● Task prompt: Please give the whole listing again word for word, and drop any pictures it holds.

# # # # # # #

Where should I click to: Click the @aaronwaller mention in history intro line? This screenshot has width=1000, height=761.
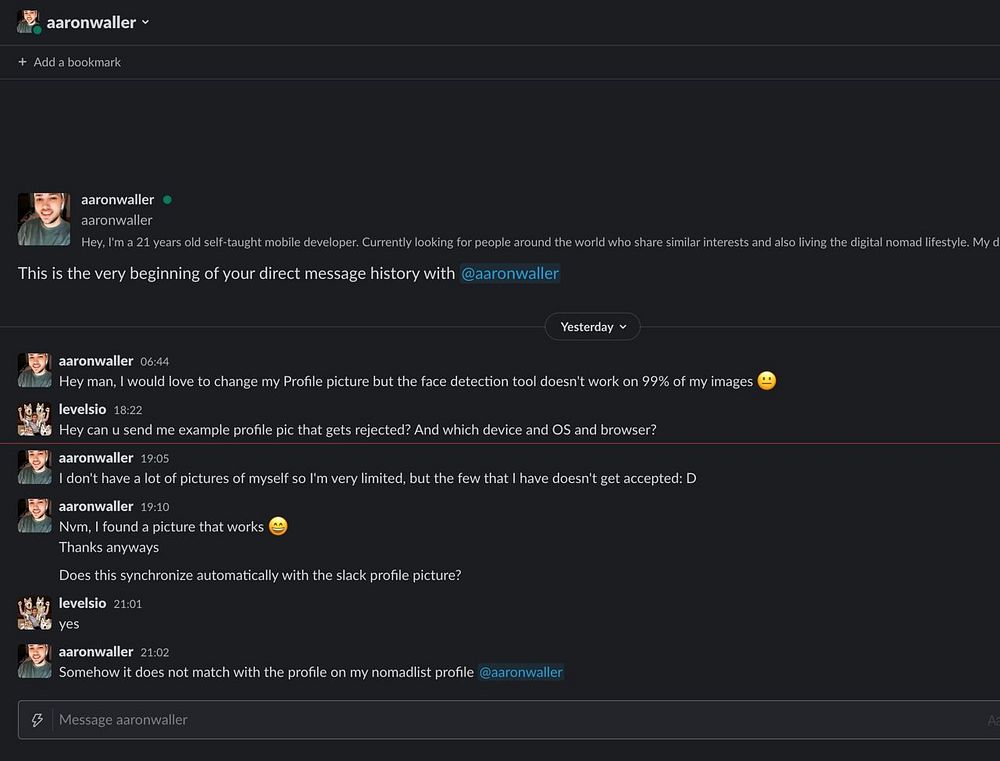click(510, 273)
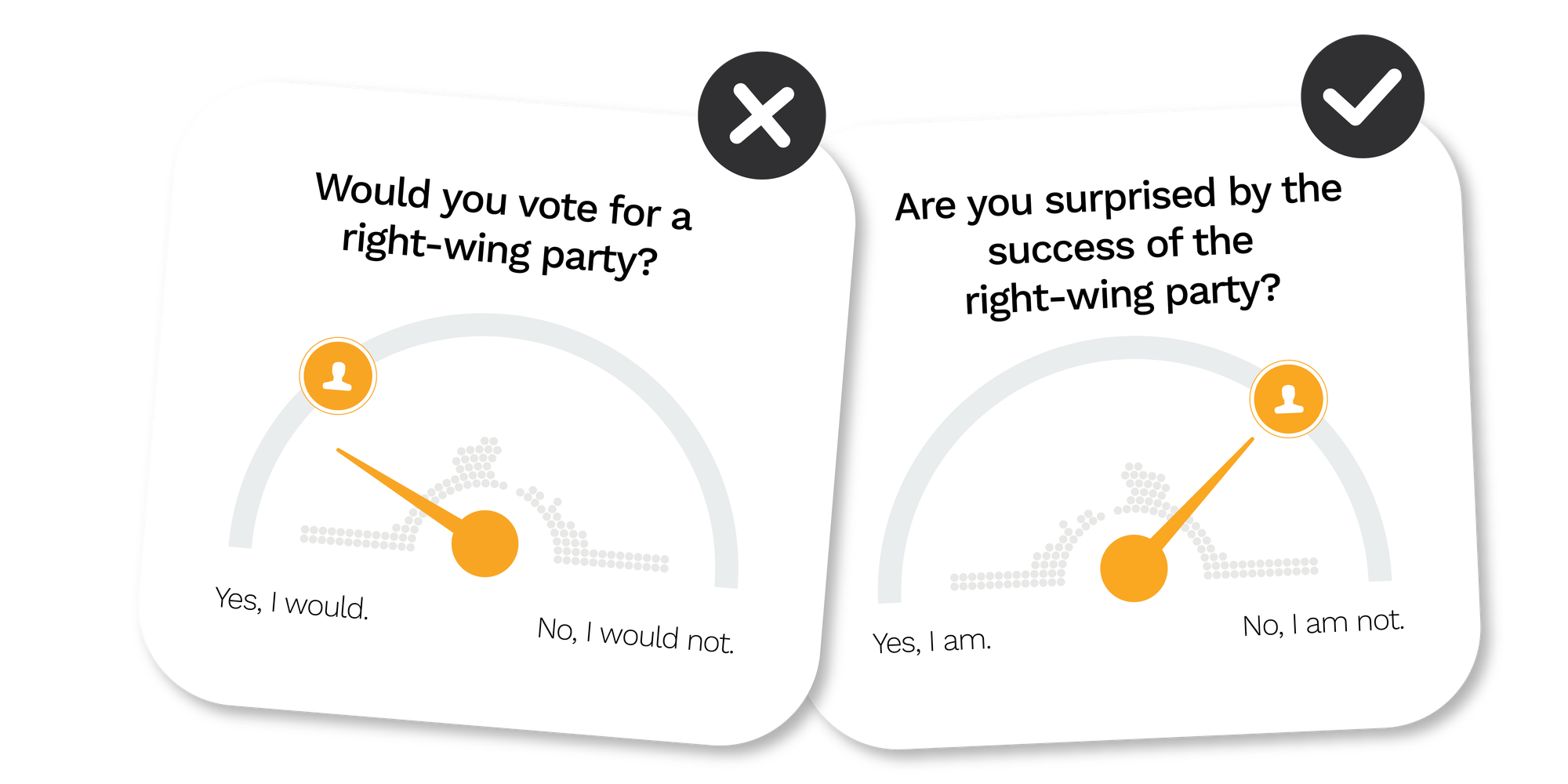The height and width of the screenshot is (784, 1568).
Task: Pick the "No, I am not." answer
Action: point(1323,623)
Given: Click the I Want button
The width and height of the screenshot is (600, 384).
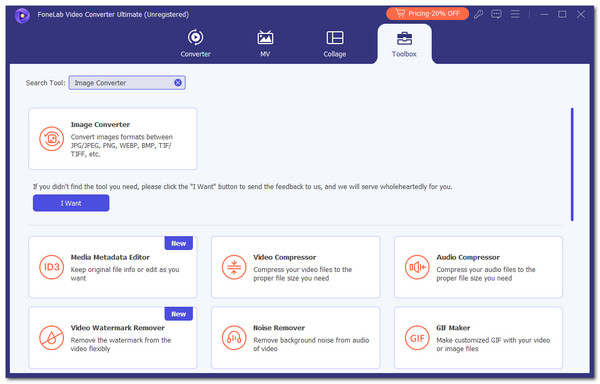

# # # # # # #

● Reply to the exercise:
Where should I click to: Click the @aaronwaller mention in history intro line? This screenshot has width=1000, height=761.
click(510, 273)
The height and width of the screenshot is (784, 1568).
Task: Pick the "No, I am not." answer
Action: point(1323,623)
Given: Click the I Want button
The width and height of the screenshot is (600, 384).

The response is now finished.